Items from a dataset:
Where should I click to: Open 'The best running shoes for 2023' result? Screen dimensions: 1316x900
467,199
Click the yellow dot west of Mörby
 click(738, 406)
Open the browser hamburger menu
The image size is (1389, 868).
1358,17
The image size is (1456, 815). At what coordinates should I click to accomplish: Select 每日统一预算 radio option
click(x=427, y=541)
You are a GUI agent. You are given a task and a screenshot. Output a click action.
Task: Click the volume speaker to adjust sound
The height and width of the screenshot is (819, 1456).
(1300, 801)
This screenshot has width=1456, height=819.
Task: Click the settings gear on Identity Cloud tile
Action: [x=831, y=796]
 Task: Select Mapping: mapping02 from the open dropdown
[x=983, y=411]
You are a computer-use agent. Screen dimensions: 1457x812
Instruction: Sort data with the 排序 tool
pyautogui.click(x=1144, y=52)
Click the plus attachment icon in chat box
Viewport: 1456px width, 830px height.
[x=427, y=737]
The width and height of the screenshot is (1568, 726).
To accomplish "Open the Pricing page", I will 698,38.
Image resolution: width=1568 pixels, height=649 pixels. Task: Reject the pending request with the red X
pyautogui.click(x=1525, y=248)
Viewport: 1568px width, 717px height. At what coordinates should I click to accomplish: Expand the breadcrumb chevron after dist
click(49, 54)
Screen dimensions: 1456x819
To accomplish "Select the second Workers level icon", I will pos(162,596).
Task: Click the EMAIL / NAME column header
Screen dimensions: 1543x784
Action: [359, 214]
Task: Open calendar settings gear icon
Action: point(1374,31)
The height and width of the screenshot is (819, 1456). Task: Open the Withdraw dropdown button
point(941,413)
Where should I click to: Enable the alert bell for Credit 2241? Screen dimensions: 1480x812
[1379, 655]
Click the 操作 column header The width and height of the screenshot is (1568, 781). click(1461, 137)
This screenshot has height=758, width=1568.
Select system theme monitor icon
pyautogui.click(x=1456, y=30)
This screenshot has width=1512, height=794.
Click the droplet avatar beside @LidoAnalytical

What you are asked to do:
If the word "header" is on a line above, return that line.

Task solution:
Task: Click the EMAIL / NAME column header
Click the 操作 column header The width and height of the screenshot is (1568, 781). click(1461, 137)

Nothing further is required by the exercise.